Die Unternehmen bemühen sich stärker, ihre Mitarbeiter ins Büro zu holen: Auch angesichts des Fachkräftemangels bieten sie mitunter frisches Obst an, Sporträume, Massagen, einen Barista für den Bürokaffee oder einen wöchentlichen Reparaturdienst für Fahrräder. Die Befürchtung lautet, dass ohne Zeit im Büro der Austausch mit den Kollegen abebbt wie auch die Verbundenheit mit dem Arbeitgeber. Die Bürokosten senkt das kaum.

So suchen sich Unternehmen als neue Büros moderne Gebäude in zentraler Lage mit vielfachen Möglichkeiten – in der Hoffnung, dass ihre Mitarbeiter dorthin lieber gehen und die Präsenz steigt. Dazu achten sie häufig darauf, grüne Gebäude mit geringerem Energieverbrauch zu finden. Der Büromarkt dürfte sich damit stärker aufteilen. In guten Lagen mit Bahnanbindung, Geschäften und Leben drum herum sollte die Nachfrage höher bleiben.

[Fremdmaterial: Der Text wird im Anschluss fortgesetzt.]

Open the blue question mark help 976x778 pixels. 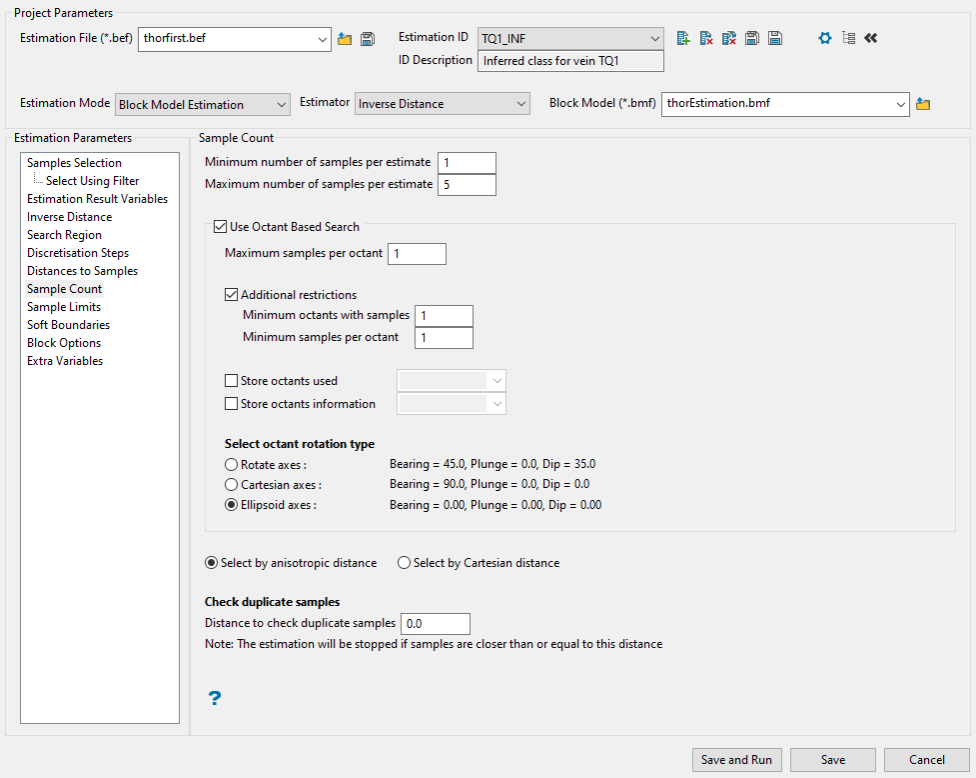click(214, 698)
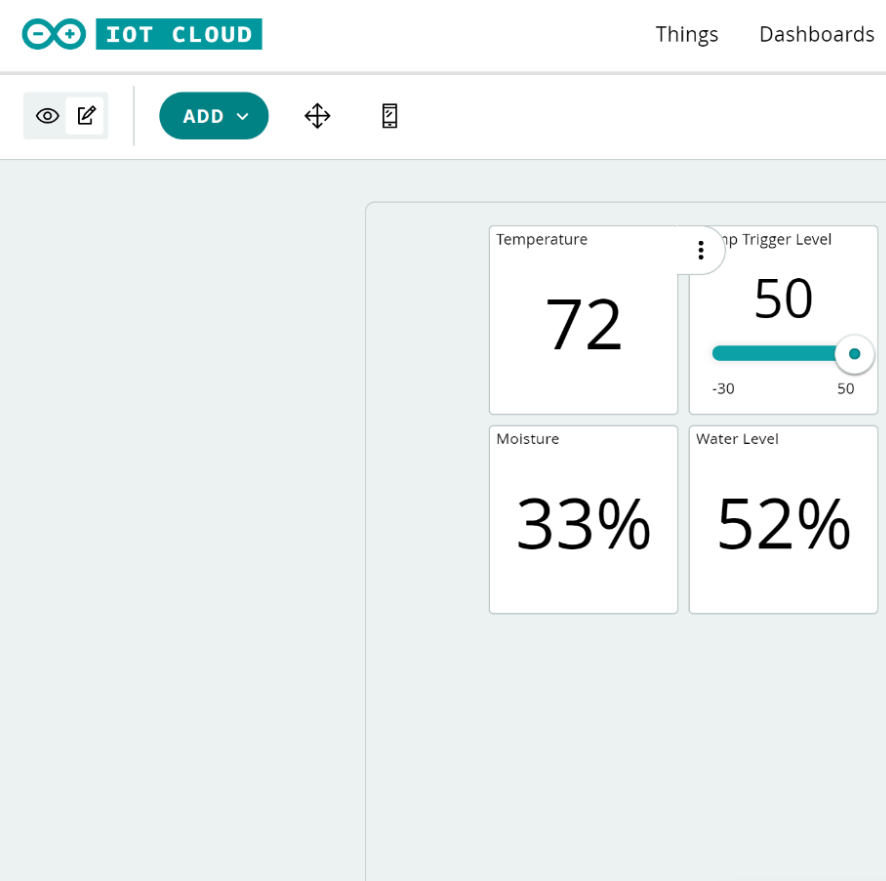This screenshot has height=881, width=886.
Task: Click the Pump Trigger Level value 50
Action: [783, 298]
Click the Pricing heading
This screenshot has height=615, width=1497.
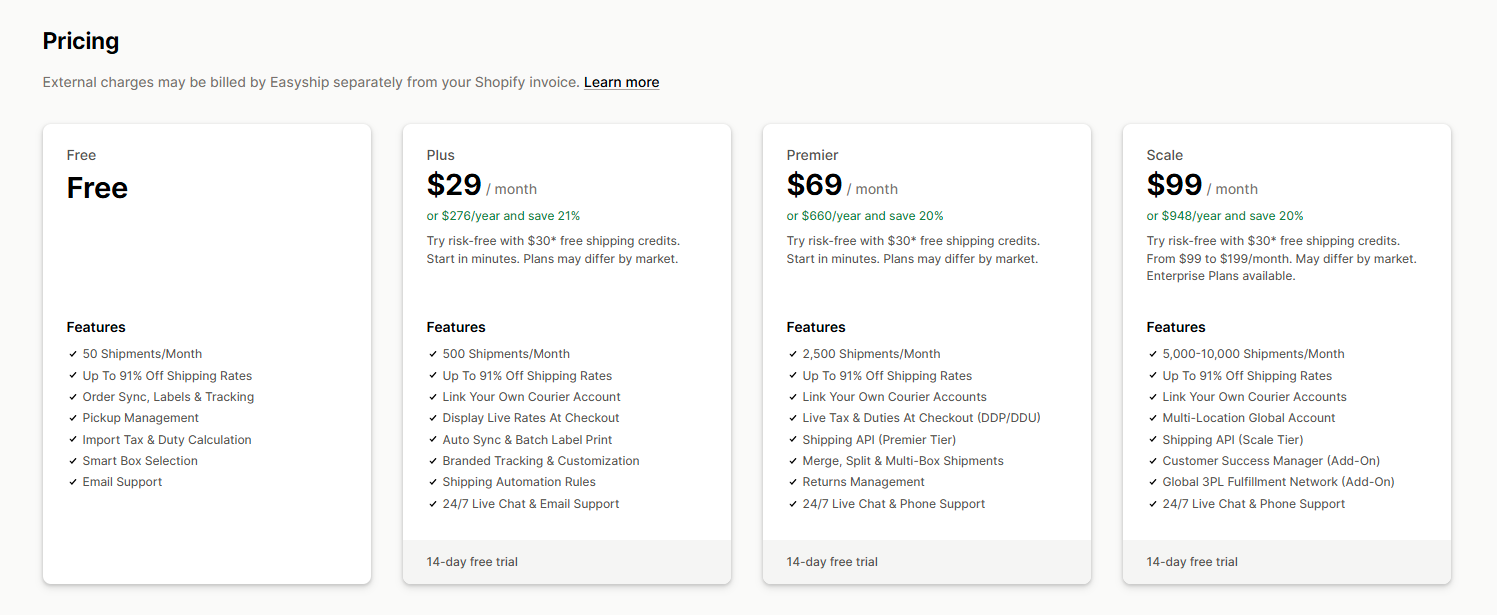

Anderswo fällt das schon schwerer, gerade wenn das Gebäude in die Jahre gekommen ist.

Abrupt zeichnet sich der Wandel auch wegen langjähriger Mietverträge kaum ab, er dürfte sich über mehrere Jahre strecken. Weder das Büro noch das Homeoffice werden dabei aus dem Alltag kleinerer und größerer Unternehmen verschwinden.